Annually, we will provide case materials for teachers and volunteers to use in the classroom to simulate a civil or criminal trial. Students will study the materials and reenact the case either in the classroom or in a courtroom. Students will be the lawyers, witnesses, and jurors in this experiential learning activity. Judges or lawyers can assist with serving as the judge in the trial simulation. We will have an annual competition for interested schools. You will tape your trial and submit using the instructions in the packet.
High school teams from throughout Florida's 20 judicial circuits compete for the opportunity to represent their region in the Florida High School Mock Trial Competition. Using a hypothetical case, teams present both sides of the case in the roles of attorneys and witnesses. Register for your local circuit competition. Watch videos from previous years and get started with selecting your team for the 2021 competition! The winning Florida team is eligible to participate in the national high school mock trial competition!
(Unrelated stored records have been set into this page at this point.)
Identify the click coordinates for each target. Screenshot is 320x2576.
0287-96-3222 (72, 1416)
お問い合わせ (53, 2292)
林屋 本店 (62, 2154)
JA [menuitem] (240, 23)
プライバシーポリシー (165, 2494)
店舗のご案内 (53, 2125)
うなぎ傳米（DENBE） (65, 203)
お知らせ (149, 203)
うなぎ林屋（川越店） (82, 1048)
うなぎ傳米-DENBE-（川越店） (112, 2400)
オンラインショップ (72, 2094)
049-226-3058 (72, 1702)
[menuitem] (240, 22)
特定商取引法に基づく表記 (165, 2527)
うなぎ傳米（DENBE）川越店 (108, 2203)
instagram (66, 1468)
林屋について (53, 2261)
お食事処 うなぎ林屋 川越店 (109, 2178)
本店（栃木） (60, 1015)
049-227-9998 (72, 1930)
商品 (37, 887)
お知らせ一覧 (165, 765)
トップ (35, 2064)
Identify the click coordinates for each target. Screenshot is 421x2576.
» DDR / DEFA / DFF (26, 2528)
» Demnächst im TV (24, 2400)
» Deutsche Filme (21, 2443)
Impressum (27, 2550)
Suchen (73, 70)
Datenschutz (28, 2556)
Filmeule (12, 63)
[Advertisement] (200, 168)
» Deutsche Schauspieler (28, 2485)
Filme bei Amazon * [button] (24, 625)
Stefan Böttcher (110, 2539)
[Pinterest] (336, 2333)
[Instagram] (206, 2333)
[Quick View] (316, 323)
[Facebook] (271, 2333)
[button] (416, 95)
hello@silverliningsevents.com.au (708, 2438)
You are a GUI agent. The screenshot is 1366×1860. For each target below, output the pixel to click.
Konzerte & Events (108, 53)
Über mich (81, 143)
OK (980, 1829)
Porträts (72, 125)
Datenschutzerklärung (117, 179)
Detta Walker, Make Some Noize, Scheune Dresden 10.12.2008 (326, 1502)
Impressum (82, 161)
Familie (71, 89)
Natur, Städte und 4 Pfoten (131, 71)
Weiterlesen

The 2020 competition was canceled due to the pandemic. We are working with the national mock trial competition to develop alternative models if virtual competitions are needed this year. You can sign up at the link below to stay connected.
The Florida Law Honor Society provides an opportunity for high school juniors and seniors to be recognized for their academic scholarship, service, and leadership. Public or private schools may be eligible to sponsor a local chapter.
A member school must make available to students, two or more law-related education courses during a school year. One course may be American Government or a related course. The remaining course or courses offered annually must be law or criminal justice electives.
Civics should be engaging and provide opportunities for students to solve problems in their state and local communities. This project-based learning framework involves four primary components. Students identify a problem in their communities; research the problem and public policy alternatives; select or create a policy to best resolve the problem; and prepare an action plan with the steps needed to have the policy implemented by the government. Classes of middle or high school students, clubs, and other groups prepare a traditional or digital portfolio and may present their proposals before panels of judges at the district and state levels. Some districts hold Project Citizen showcases (similar to history fair projects). Classroom teachers may submit entries to the state showcase in April.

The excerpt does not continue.